- _WORK REQUEST_: Output every record below exactly.

- _RECORD SET_:
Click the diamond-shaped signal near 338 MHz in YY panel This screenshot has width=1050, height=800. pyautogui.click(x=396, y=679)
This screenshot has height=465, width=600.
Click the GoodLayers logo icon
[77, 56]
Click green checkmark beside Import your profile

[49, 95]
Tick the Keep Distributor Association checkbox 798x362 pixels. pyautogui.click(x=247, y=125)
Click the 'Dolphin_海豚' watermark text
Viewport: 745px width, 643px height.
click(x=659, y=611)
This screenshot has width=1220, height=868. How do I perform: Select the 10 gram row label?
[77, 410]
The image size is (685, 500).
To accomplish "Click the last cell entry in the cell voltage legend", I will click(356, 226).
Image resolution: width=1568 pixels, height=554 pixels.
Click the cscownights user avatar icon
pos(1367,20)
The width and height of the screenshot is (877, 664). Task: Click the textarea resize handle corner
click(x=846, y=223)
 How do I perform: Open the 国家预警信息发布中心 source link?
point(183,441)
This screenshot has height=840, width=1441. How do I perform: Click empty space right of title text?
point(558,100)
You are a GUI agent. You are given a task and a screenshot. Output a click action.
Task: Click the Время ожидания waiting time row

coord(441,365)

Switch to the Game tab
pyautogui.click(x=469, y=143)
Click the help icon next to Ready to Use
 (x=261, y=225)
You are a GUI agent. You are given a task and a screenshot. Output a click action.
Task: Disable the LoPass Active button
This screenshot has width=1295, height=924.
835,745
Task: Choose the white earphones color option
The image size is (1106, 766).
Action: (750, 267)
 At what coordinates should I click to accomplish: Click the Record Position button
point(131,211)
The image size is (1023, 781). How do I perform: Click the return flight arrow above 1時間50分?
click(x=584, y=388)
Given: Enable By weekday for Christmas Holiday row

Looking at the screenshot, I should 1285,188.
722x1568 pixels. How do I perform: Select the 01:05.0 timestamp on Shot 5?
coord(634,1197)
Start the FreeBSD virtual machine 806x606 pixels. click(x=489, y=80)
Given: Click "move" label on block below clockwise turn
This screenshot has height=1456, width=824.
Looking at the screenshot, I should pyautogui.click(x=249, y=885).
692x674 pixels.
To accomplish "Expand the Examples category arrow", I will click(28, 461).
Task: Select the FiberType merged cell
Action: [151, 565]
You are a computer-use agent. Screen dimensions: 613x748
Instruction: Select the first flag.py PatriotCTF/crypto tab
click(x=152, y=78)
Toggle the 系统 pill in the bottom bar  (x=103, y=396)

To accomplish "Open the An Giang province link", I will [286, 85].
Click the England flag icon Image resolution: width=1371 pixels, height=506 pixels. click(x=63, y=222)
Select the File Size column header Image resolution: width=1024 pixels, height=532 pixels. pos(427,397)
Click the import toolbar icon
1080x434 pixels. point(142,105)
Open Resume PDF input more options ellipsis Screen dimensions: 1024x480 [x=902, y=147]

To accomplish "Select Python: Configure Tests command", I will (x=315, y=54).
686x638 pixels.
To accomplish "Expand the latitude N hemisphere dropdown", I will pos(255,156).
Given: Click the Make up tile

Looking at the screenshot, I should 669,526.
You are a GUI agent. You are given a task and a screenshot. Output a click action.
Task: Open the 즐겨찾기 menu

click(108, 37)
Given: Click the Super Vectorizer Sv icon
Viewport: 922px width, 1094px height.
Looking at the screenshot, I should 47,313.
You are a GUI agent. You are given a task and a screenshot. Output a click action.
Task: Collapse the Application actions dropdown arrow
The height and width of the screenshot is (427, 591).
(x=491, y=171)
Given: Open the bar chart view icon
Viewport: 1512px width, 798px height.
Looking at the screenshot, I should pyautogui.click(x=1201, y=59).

- _THE COMPLETED TASK_:
Click the diamond-shaped signal near 338 MHz in YY panel This screenshot has width=1050, height=800. pyautogui.click(x=396, y=679)
This screenshot has height=465, width=600.
Click the GoodLayers logo icon
[77, 56]
Click green checkmark beside Import your profile

[49, 95]
Tick the Keep Distributor Association checkbox 798x362 pixels. pyautogui.click(x=247, y=125)
Click the 'Dolphin_海豚' watermark text
Viewport: 745px width, 643px height.
click(x=659, y=611)
This screenshot has width=1220, height=868. How do I perform: Select the 10 gram row label?
[77, 410]
The image size is (685, 500).
To accomplish "Click the last cell entry in the cell voltage legend", I will click(356, 226).
Image resolution: width=1568 pixels, height=554 pixels.
Click the cscownights user avatar icon
pos(1367,20)
The width and height of the screenshot is (877, 664). Task: Click the textarea resize handle corner
click(x=846, y=223)
 How do I perform: Open the 国家预警信息发布中心 source link?
point(183,441)
This screenshot has height=840, width=1441. How do I perform: Click empty space right of title text?
point(558,100)
You are a GUI agent. You are given a task and a screenshot. Output a click action.
Task: Click the Время ожидания waiting time row

coord(441,365)

Switch to the Game tab
pyautogui.click(x=469, y=143)
Click the help icon next to Ready to Use
 (x=261, y=225)
You are a GUI agent. You are given a task and a screenshot. Output a click action.
Task: Disable the LoPass Active button
This screenshot has width=1295, height=924.
835,745
Task: Choose the white earphones color option
The image size is (1106, 766).
Action: (750, 267)
 At what coordinates should I click to accomplish: Click the Record Position button
point(131,211)
The image size is (1023, 781). How do I perform: Click the return flight arrow above 1時間50分?
click(x=584, y=388)
Given: Enable By weekday for Christmas Holiday row

Looking at the screenshot, I should 1285,188.
722x1568 pixels. How do I perform: Select the 01:05.0 timestamp on Shot 5?
coord(634,1197)
Start the FreeBSD virtual machine 806x606 pixels. click(x=489, y=80)
Given: Click "move" label on block below clockwise turn
This screenshot has height=1456, width=824.
Looking at the screenshot, I should pyautogui.click(x=249, y=885).
692x674 pixels.
To accomplish "Expand the Examples category arrow", I will click(28, 461).
Task: Select the FiberType merged cell
Action: [151, 565]
You are a computer-use agent. Screen dimensions: 613x748
Instruction: Select the first flag.py PatriotCTF/crypto tab
click(x=152, y=78)
Toggle the 系统 pill in the bottom bar  (x=103, y=396)

To accomplish "Open the An Giang province link", I will [286, 85].
Click the England flag icon Image resolution: width=1371 pixels, height=506 pixels. click(x=63, y=222)
Select the File Size column header Image resolution: width=1024 pixels, height=532 pixels. pos(427,397)
Click the import toolbar icon
1080x434 pixels. point(142,105)
Open Resume PDF input more options ellipsis Screen dimensions: 1024x480 [x=902, y=147]

To accomplish "Select Python: Configure Tests command", I will (x=315, y=54).
686x638 pixels.
To accomplish "Expand the latitude N hemisphere dropdown", I will pos(255,156).
Given: Click the Make up tile

Looking at the screenshot, I should 669,526.
You are a GUI agent. You are given a task and a screenshot. Output a click action.
Task: Open the 즐겨찾기 menu

click(108, 37)
Given: Click the Super Vectorizer Sv icon
Viewport: 922px width, 1094px height.
Looking at the screenshot, I should 47,313.
You are a GUI agent. You are given a task and a screenshot. Output a click action.
Task: Collapse the Application actions dropdown arrow
The height and width of the screenshot is (427, 591).
(x=491, y=171)
Given: Open the bar chart view icon
Viewport: 1512px width, 798px height.
Looking at the screenshot, I should pyautogui.click(x=1201, y=59).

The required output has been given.